▶ [Collected data entries]
----------------

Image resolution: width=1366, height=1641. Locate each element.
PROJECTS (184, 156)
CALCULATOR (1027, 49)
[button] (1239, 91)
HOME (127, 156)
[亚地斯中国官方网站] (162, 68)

----------------

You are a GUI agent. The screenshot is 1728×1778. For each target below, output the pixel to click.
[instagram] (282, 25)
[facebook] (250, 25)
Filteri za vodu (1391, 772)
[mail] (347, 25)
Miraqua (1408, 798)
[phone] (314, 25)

----------------

▶ [To do] Please return every line of the records above that contains the word "each".

▶ [Solution to this task]
Image resolution: width=1366, height=1641. Locate each element.
You are a GUI agent. The screenshot is 1728×1778. For each target below, output the pixel to click.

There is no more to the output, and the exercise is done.